> Objective
Present the lines of the listing below as a Markdown table with the columns Row and Line. Begin with the line containing "Click the verified badge on reply avatar", continue through the line containing "coord(197,250)", and omit any blank lines.

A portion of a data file
────────
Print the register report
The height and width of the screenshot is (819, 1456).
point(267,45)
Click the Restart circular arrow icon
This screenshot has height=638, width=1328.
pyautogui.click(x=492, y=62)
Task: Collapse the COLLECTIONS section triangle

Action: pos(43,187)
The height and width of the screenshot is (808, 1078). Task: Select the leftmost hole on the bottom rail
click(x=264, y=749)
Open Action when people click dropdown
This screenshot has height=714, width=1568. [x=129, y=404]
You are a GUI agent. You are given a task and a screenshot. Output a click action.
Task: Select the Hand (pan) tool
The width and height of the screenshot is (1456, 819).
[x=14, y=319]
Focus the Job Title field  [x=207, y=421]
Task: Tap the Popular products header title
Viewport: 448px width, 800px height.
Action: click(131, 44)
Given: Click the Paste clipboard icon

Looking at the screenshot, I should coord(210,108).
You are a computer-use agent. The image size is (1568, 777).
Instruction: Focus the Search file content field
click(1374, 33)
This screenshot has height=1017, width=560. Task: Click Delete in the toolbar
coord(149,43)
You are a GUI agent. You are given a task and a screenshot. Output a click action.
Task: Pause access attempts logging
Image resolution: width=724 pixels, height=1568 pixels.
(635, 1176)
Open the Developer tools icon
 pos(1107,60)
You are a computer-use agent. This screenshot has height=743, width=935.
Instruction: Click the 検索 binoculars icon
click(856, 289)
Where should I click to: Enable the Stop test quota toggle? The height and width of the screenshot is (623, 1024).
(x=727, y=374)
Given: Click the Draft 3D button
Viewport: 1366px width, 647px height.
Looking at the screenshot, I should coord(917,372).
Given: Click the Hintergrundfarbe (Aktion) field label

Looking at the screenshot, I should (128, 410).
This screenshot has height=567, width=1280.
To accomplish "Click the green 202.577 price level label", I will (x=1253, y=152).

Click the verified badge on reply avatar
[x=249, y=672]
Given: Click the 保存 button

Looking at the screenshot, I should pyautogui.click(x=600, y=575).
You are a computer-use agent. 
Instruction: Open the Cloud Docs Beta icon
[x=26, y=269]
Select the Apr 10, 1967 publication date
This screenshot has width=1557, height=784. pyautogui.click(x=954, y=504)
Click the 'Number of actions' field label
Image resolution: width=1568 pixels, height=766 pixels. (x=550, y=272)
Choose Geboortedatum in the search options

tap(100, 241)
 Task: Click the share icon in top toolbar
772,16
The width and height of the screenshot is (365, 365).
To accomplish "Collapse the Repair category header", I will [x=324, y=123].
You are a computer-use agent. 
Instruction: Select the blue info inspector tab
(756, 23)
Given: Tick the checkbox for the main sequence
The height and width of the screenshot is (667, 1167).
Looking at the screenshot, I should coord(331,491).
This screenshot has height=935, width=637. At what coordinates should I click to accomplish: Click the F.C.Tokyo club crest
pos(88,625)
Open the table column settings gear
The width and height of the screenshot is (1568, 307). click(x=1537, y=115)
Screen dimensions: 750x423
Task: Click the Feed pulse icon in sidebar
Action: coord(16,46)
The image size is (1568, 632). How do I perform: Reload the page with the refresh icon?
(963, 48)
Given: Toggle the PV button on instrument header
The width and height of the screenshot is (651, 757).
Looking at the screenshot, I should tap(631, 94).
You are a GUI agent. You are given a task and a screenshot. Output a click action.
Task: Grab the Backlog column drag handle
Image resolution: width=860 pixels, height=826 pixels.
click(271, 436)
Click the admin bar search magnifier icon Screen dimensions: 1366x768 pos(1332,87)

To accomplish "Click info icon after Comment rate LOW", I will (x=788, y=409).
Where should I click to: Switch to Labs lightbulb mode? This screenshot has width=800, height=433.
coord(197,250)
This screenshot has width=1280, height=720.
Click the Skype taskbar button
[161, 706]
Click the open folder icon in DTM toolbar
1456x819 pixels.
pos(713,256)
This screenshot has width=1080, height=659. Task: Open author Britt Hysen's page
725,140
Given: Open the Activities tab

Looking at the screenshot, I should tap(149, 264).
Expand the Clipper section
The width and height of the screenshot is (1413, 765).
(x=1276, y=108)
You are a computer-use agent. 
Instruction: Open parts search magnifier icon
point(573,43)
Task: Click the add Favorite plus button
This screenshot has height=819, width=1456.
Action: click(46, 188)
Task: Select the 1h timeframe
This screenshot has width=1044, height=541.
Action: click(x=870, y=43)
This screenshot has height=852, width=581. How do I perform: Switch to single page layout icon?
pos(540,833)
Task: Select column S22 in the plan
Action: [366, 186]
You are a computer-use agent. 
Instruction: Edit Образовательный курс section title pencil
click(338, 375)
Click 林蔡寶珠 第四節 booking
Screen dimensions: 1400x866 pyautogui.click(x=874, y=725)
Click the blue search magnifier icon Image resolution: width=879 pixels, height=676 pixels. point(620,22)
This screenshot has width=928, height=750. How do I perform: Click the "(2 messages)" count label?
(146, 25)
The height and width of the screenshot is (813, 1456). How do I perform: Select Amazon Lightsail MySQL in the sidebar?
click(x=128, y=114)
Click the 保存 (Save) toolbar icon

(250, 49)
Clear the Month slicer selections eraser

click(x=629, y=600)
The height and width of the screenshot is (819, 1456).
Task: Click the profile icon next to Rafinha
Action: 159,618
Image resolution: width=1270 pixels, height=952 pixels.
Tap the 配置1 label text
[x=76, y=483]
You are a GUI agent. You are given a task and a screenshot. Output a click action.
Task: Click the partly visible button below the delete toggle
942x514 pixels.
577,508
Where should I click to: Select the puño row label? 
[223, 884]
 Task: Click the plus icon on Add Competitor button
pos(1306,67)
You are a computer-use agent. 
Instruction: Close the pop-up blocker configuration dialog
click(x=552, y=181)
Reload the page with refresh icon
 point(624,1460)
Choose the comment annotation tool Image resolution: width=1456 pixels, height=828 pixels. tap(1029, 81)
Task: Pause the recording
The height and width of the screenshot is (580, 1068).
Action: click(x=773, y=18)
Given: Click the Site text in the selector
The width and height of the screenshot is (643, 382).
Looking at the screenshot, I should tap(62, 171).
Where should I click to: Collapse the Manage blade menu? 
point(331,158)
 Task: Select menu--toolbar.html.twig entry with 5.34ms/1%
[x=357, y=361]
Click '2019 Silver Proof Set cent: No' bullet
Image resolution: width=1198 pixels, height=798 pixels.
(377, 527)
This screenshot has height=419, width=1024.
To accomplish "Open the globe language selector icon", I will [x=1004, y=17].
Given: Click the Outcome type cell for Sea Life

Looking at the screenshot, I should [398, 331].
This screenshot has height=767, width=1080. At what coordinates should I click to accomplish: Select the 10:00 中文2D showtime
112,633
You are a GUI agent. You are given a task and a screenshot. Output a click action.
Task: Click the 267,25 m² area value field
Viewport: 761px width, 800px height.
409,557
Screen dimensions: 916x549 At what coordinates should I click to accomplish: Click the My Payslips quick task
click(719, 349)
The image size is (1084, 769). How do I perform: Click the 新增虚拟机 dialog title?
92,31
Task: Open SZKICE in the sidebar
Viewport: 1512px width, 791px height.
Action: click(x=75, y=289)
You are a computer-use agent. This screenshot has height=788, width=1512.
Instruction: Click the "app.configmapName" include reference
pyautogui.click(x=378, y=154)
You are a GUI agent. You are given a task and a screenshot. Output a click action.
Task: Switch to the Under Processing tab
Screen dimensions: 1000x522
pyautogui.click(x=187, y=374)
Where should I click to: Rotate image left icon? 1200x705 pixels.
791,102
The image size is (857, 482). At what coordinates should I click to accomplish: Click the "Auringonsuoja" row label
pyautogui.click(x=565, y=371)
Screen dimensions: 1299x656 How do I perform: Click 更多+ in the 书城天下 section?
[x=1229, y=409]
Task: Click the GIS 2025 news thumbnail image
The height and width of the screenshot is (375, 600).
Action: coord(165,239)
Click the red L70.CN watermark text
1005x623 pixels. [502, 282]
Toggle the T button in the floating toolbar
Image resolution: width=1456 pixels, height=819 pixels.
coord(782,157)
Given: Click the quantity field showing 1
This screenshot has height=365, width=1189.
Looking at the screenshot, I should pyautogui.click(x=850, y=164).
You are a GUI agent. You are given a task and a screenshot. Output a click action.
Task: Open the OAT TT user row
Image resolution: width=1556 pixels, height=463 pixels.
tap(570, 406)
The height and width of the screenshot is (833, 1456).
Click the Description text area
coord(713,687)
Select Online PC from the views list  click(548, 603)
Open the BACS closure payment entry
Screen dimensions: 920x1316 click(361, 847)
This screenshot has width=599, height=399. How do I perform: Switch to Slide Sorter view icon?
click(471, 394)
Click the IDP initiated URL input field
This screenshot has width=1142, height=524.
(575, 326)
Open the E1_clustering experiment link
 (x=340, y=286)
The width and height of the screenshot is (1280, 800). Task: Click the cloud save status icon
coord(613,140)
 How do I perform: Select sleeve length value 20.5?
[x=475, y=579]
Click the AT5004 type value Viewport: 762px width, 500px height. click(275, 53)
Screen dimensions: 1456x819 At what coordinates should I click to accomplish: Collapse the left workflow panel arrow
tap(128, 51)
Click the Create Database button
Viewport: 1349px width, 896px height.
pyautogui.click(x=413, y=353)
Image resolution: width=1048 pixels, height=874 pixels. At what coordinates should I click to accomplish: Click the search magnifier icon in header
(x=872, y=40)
────────
> Final result
| Row | Line |
|---|---|
| 1 | Click the verified badge on reply avatar |
| 2 | [x=249, y=672] |
| 3 | Given: Click the 保存 button |
| 4 | Looking at the screenshot, I should pyautogui.click(x=600, y=575). |
| 5 | You are a computer-use agent.  |
| 6 | Instruction: Open the Cloud Docs Beta icon |
| 7 | [x=26, y=269] |
| 8 | Select the Apr 10, 1967 publication date |
| 9 | This screenshot has width=1557, height=784. pyautogui.click(x=954, y=504) |
| 10 | Click the 'Number of actions' field label |
| 11 | Image resolution: width=1568 pixels, height=766 pixels. (x=550, y=272) |
| 12 | Choose Geboortedatum in the search options |
| 13 | tap(100, 241) |
| 14 |  Task: Click the share icon in top toolbar |
| 15 | 772,16 |
| 16 | The width and height of the screenshot is (365, 365). |
| 17 | To accomplish "Collapse the Repair category header", I will [x=324, y=123]. |
| 18 | You are a computer-use agent.  |
| 19 | Instruction: Select the blue info inspector tab |
| 20 | (756, 23) |
| 21 | Given: Tick the checkbox for the main sequence |
| 22 | The height and width of the screenshot is (667, 1167). |
| 23 | Looking at the screenshot, I should coord(331,491). |
| 24 | This screenshot has height=935, width=637. At what coordinates should I click to accomplish: Click the F.C.Tokyo club crest |
| 25 | pos(88,625) |
| 26 | Open the table column settings gear |
| 27 | The width and height of the screenshot is (1568, 307). click(x=1537, y=115) |
| 28 | Screen dimensions: 750x423 |
| 29 | Task: Click the Feed pulse icon in sidebar |
| 30 | Action: coord(16,46) |
| 31 | The image size is (1568, 632). How do I perform: Reload the page with the refresh icon? |
| 32 | (963, 48) |
| 33 | Given: Toggle the PV button on instrument header |
| 34 | The width and height of the screenshot is (651, 757). |
| 35 | Looking at the screenshot, I should tap(631, 94). |
| 36 | You are a GUI agent. You are given a task and a screenshot. Output a click action. |
| 37 | Task: Grab the Backlog column drag handle |
| 38 | Image resolution: width=860 pixels, height=826 pixels. |
| 39 | click(271, 436) |
| 40 | Click the admin bar search magnifier icon Screen dimensions: 1366x768 pos(1332,87) |
| 41 | To accomplish "Click info icon after Comment rate LOW", I will (x=788, y=409). |
| 42 | Where should I click to: Switch to Labs lightbulb mode? This screenshot has width=800, height=433. |
| 43 | coord(197,250) |